Content starts

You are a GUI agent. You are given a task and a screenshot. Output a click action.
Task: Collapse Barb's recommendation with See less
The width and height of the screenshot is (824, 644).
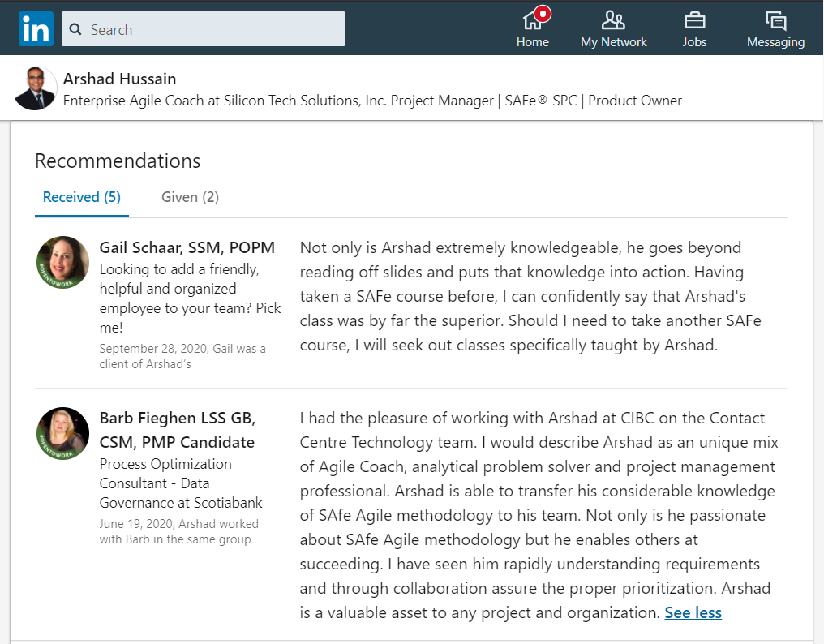(693, 612)
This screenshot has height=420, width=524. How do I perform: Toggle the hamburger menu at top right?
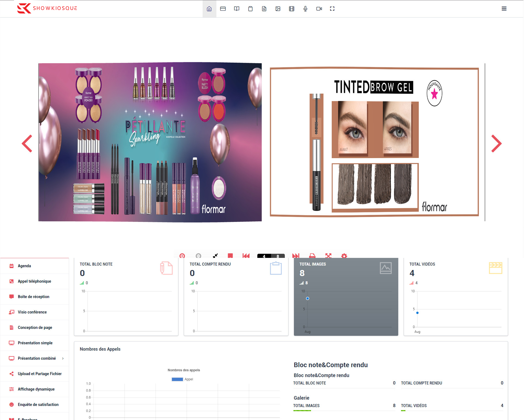[x=504, y=9]
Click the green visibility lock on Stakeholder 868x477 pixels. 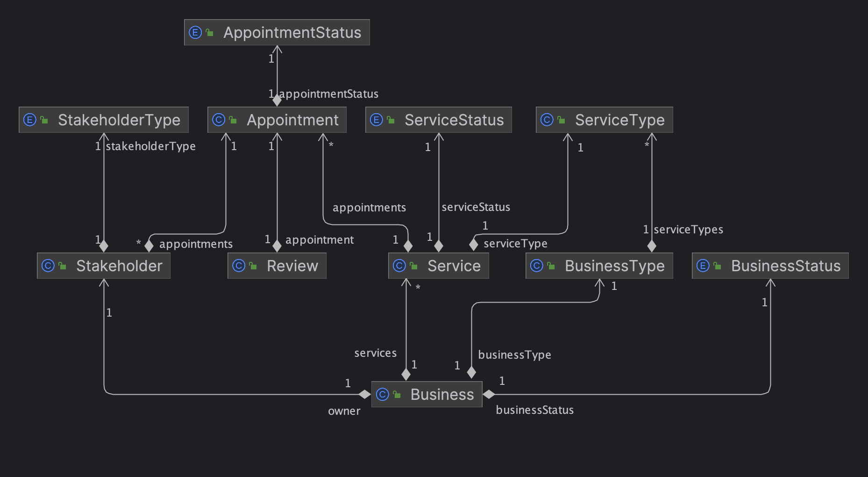pyautogui.click(x=62, y=266)
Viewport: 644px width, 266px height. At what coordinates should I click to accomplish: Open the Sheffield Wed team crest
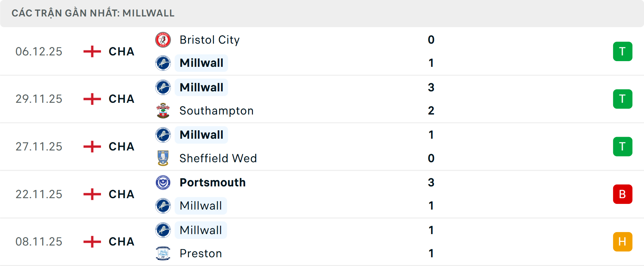click(x=163, y=158)
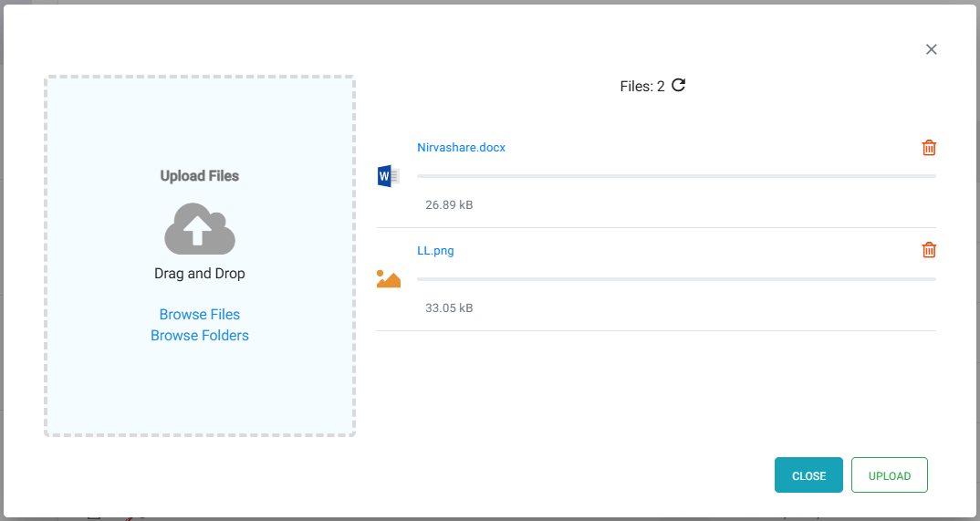Click the Drag and Drop text
The image size is (980, 521).
pos(200,274)
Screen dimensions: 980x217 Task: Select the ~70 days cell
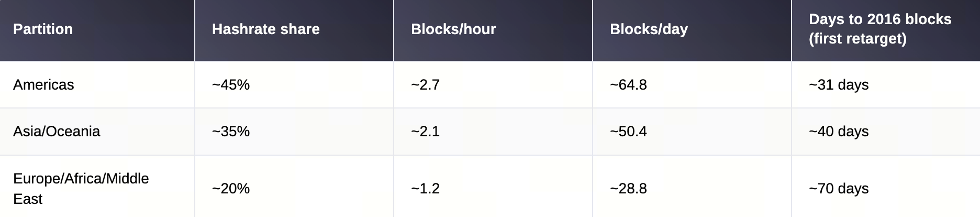pos(839,189)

Content ends

### EXERCISE DESCRIPTION
Having located the line with "Screen dimensions: 980x217", transcribe exactly and only the lines from it to the final line of the material, skipping the pictures.

### REPLY TO THE TASK
Screen dimensions: 980x217 Task: Select the ~70 days cell
pos(839,189)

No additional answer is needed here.